**To do**
Copy each of the following entries back without change.

Top of Exercise inputs

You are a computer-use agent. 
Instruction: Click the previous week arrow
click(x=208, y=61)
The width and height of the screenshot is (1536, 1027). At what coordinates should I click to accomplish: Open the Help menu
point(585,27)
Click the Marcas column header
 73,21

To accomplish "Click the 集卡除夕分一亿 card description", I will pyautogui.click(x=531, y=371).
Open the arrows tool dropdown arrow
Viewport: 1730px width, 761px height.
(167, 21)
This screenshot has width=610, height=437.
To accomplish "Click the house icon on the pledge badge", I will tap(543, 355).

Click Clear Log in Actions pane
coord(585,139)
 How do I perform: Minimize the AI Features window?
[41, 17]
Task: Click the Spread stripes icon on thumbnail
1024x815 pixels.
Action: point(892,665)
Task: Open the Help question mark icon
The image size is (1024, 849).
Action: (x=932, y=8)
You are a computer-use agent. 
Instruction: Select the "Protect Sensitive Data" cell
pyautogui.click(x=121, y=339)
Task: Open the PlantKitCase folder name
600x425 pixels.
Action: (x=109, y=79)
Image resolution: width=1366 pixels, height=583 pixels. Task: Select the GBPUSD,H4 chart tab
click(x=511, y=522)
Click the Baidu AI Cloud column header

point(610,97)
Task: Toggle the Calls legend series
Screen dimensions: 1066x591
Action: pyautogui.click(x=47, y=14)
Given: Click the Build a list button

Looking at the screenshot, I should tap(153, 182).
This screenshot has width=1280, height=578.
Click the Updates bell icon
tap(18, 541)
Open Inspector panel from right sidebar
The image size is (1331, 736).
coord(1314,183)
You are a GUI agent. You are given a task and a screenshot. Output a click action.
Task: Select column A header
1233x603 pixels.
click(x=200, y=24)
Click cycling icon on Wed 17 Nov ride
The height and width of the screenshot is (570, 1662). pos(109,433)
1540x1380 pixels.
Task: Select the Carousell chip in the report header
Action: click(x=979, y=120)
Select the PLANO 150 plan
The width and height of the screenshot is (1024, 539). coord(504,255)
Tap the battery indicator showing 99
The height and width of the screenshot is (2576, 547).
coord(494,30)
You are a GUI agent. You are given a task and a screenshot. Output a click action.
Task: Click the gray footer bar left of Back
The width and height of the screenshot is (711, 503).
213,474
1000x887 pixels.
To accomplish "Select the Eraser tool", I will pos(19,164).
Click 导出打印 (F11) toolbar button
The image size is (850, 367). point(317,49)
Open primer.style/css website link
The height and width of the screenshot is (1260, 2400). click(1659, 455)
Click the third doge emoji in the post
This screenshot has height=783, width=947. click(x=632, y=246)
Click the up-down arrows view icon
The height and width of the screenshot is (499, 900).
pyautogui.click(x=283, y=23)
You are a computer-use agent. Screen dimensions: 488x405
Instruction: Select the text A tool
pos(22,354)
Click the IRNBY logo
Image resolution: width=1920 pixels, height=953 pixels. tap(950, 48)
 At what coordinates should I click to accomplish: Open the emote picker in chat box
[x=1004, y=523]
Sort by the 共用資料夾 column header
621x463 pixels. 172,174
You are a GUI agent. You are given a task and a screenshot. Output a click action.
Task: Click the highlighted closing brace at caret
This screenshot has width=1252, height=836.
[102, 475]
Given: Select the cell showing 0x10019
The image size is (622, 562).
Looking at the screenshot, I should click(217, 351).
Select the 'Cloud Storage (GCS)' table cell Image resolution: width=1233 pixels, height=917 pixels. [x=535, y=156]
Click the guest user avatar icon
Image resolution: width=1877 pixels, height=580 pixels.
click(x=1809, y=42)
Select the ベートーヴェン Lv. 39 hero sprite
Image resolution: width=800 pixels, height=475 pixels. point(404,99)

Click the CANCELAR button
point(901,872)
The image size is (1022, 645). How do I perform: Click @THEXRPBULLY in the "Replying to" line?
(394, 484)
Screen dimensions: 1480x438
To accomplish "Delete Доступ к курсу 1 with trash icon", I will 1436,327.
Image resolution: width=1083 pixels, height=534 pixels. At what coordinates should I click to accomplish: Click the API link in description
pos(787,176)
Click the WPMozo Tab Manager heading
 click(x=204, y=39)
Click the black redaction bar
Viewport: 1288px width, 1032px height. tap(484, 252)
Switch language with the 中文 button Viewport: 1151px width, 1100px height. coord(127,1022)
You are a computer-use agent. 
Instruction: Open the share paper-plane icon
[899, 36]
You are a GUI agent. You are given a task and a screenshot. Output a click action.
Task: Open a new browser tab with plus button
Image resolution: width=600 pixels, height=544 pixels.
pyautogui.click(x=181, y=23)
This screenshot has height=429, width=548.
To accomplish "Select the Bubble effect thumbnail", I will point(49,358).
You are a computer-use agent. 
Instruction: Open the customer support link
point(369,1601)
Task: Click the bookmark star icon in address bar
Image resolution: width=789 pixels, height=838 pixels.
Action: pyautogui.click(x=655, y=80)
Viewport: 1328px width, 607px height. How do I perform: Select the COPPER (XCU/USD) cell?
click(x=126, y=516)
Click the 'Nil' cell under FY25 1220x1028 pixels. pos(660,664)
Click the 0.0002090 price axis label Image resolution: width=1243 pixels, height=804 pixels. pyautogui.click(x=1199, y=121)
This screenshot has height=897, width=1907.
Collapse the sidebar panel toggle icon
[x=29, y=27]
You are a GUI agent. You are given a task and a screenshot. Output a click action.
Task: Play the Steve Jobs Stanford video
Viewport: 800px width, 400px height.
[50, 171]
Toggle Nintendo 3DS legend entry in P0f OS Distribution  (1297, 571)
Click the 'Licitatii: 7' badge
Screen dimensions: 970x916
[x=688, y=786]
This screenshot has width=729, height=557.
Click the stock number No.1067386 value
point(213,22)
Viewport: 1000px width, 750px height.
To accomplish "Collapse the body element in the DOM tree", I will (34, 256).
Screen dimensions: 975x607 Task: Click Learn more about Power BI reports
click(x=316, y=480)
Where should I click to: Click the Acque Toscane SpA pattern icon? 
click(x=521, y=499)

Bottom of Exercise inputs

**Your solution**
You are a computer-use agent. 
Instruction: Click the previous week arrow
click(x=208, y=61)
The width and height of the screenshot is (1536, 1027). At what coordinates should I click to accomplish: Open the Help menu
point(585,27)
Click the Marcas column header
 73,21

To accomplish "Click the 集卡除夕分一亿 card description", I will pyautogui.click(x=531, y=371).
Open the arrows tool dropdown arrow
Viewport: 1730px width, 761px height.
(167, 21)
This screenshot has width=610, height=437.
To accomplish "Click the house icon on the pledge badge", I will tap(543, 355).

Click Clear Log in Actions pane
coord(585,139)
 How do I perform: Minimize the AI Features window?
[41, 17]
Task: Click the Spread stripes icon on thumbnail
1024x815 pixels.
Action: point(892,665)
Task: Open the Help question mark icon
The image size is (1024, 849).
Action: (x=932, y=8)
You are a computer-use agent. 
Instruction: Select the "Protect Sensitive Data" cell
pyautogui.click(x=121, y=339)
Task: Open the PlantKitCase folder name
600x425 pixels.
Action: (x=109, y=79)
Image resolution: width=1366 pixels, height=583 pixels. Task: Select the GBPUSD,H4 chart tab
click(x=511, y=522)
Click the Baidu AI Cloud column header

point(610,97)
Task: Toggle the Calls legend series
Screen dimensions: 1066x591
Action: pyautogui.click(x=47, y=14)
Given: Click the Build a list button

Looking at the screenshot, I should tap(153, 182).
This screenshot has width=1280, height=578.
Click the Updates bell icon
tap(18, 541)
Open Inspector panel from right sidebar
The image size is (1331, 736).
coord(1314,183)
You are a GUI agent. You are given a task and a screenshot. Output a click action.
Task: Select column A header
1233x603 pixels.
click(x=200, y=24)
Click cycling icon on Wed 17 Nov ride
The height and width of the screenshot is (570, 1662). pos(109,433)
1540x1380 pixels.
Task: Select the Carousell chip in the report header
Action: click(x=979, y=120)
Select the PLANO 150 plan
The width and height of the screenshot is (1024, 539). coord(504,255)
Tap the battery indicator showing 99
The height and width of the screenshot is (2576, 547).
coord(494,30)
You are a GUI agent. You are given a task and a screenshot. Output a click action.
Task: Click the gray footer bar left of Back
The width and height of the screenshot is (711, 503).
213,474
1000x887 pixels.
To accomplish "Select the Eraser tool", I will pos(19,164).
Click 导出打印 (F11) toolbar button
The image size is (850, 367). point(317,49)
Open primer.style/css website link
The height and width of the screenshot is (1260, 2400). click(1659, 455)
Click the third doge emoji in the post
This screenshot has height=783, width=947. click(x=632, y=246)
Click the up-down arrows view icon
The height and width of the screenshot is (499, 900).
pyautogui.click(x=283, y=23)
You are a computer-use agent. Screen dimensions: 488x405
Instruction: Select the text A tool
pos(22,354)
Click the IRNBY logo
Image resolution: width=1920 pixels, height=953 pixels. tap(950, 48)
 At what coordinates should I click to accomplish: Open the emote picker in chat box
[x=1004, y=523]
Sort by the 共用資料夾 column header
621x463 pixels. 172,174
You are a GUI agent. You are given a task and a screenshot. Output a click action.
Task: Click the highlighted closing brace at caret
This screenshot has width=1252, height=836.
[102, 475]
Given: Select the cell showing 0x10019
The image size is (622, 562).
Looking at the screenshot, I should click(217, 351).
Select the 'Cloud Storage (GCS)' table cell Image resolution: width=1233 pixels, height=917 pixels. [x=535, y=156]
Click the guest user avatar icon
Image resolution: width=1877 pixels, height=580 pixels.
click(x=1809, y=42)
Select the ベートーヴェン Lv. 39 hero sprite
Image resolution: width=800 pixels, height=475 pixels. point(404,99)

Click the CANCELAR button
point(901,872)
The image size is (1022, 645). How do I perform: Click @THEXRPBULLY in the "Replying to" line?
(394, 484)
Screen dimensions: 1480x438
To accomplish "Delete Доступ к курсу 1 with trash icon", I will 1436,327.
Image resolution: width=1083 pixels, height=534 pixels. At what coordinates should I click to accomplish: Click the API link in description
pos(787,176)
Click the WPMozo Tab Manager heading
 click(x=204, y=39)
Click the black redaction bar
Viewport: 1288px width, 1032px height. tap(484, 252)
Switch language with the 中文 button Viewport: 1151px width, 1100px height. coord(127,1022)
You are a computer-use agent. 
Instruction: Open the share paper-plane icon
[899, 36]
You are a GUI agent. You are given a task and a screenshot. Output a click action.
Task: Open a new browser tab with plus button
Image resolution: width=600 pixels, height=544 pixels.
pyautogui.click(x=181, y=23)
This screenshot has height=429, width=548.
To accomplish "Select the Bubble effect thumbnail", I will point(49,358).
You are a computer-use agent. 
Instruction: Open the customer support link
point(369,1601)
Task: Click the bookmark star icon in address bar
Image resolution: width=789 pixels, height=838 pixels.
Action: pyautogui.click(x=655, y=80)
Viewport: 1328px width, 607px height. How do I perform: Select the COPPER (XCU/USD) cell?
click(x=126, y=516)
Click the 'Nil' cell under FY25 1220x1028 pixels. pos(660,664)
Click the 0.0002090 price axis label Image resolution: width=1243 pixels, height=804 pixels. pyautogui.click(x=1199, y=121)
This screenshot has height=897, width=1907.
Collapse the sidebar panel toggle icon
[x=29, y=27]
You are a GUI agent. You are given a task and a screenshot. Output a click action.
Task: Play the Steve Jobs Stanford video
Viewport: 800px width, 400px height.
[50, 171]
Toggle Nintendo 3DS legend entry in P0f OS Distribution  (1297, 571)
Click the 'Licitatii: 7' badge
Screen dimensions: 970x916
[x=688, y=786]
This screenshot has width=729, height=557.
Click the stock number No.1067386 value
point(213,22)
Viewport: 1000px width, 750px height.
To accomplish "Collapse the body element in the DOM tree", I will (34, 256).
Screen dimensions: 975x607 Task: Click Learn more about Power BI reports
click(x=316, y=480)
Where should I click to: Click the Acque Toscane SpA pattern icon? 
click(x=521, y=499)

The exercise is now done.